Naturally, Interior Minister Nicolas Sarkozy, described as an “Atlanticist,” in other words, a European neocon, is all over this one like white on rice.

“We take these threats very seriously,” he told France-2 television. The threat is “permanent” and requires “absolute vigilance,” according to Sarko, even though a close look at the Salafist Group for Call and Combat (GSPC, Groupe Salafiste pour la Prédication et le Combat) indicates it may be nothing more than an Algerian intel op cobbled together to profit from smuggling, protection rackets, and money laundering across the borders of Mauritania, Mali, Niger, Libya and Chad.

“A number of observers have voiced strong doubts regarding the GSPC’s capacity to carry out large-scale attacks,” notes Wikipedia. “They suspect the involvement of Algeria’s Department of Intelligence and Security (DRS) in an effort to improve Algeria’s international standing (as a credible partner in the ‘war against terrorism’) and to lure the United States into the region,” and, as well, make excuses for building a “permanent” police state in France.

In order to prop up the flagging image of GSPC as a viable terrorist group—the Boston Globe cites evidence the group “has been severely weakened by internal divisions, security crackdowns, and defections in Algeria”—on the fifth anniversary of nine eleven Ayman al-Zawahri announced a “blessed union” between al-Qaeda and GSPC in a video release, a production more than likely straight from a video studio in the basement of the Pentagon.

In the video, al-Zawahiri tells us “Osama bin Laden has told me to announce to Muslims that the GSPC … has joined Al-Qaeda” and all good jihadists “pray to God that they will be a thorn in the side of the American and French crusaders and their allies,” that is if they can be dissuaded from their black market dealings. It is not revealed if al-Zawahiri consulted a Ouija board in order to receive his orders, as Osama took a dirt nap some time ago.
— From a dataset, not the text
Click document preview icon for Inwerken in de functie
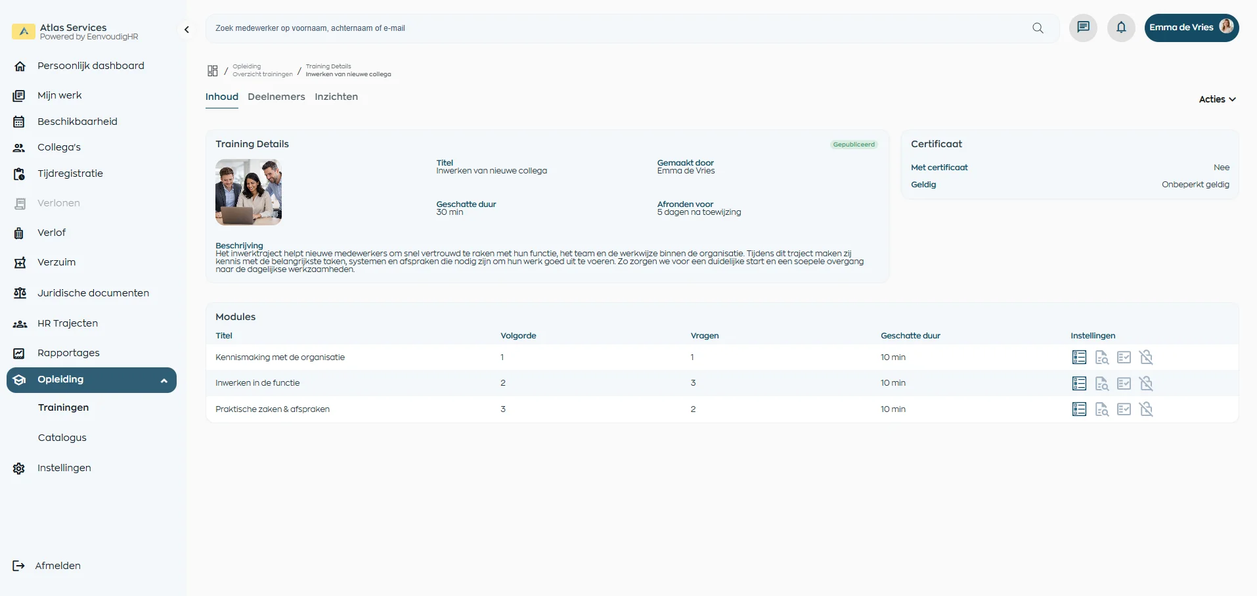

Finally, it should be noted that GSPC is a splinter faction of the GIA (Groupe Islamique Armé), or the Armed Islamic Group, the latter formed by “Afghan Arabs” in 1992. As we know, these Arabs were recruited, trained, and funded by the CIA and Pakistan’s ISI in the 1980s (of the more than 10,000 Arabs recruited, 2,800 were Algerian), and members of “al-Qaeda” were distilled from this group and used in Bosnia, Chechnya, and are reported to be active in Mauritania, Mali, Chad, and Niger.

It is entirely legitimate, then, to surmise GSPC is yet another intelligence operation. GSPC may be incapable of threatening France, although they seem to be sufficient to rob ordinary French citizens of their civil liberties, but the shadowy and apparently ineffectual group, now supposedly linked up to “al-Qaeda,” may prove to be quite a career boost for Nicolas Sarkozy and the Atlanticists-cum-neocons, if nothing else.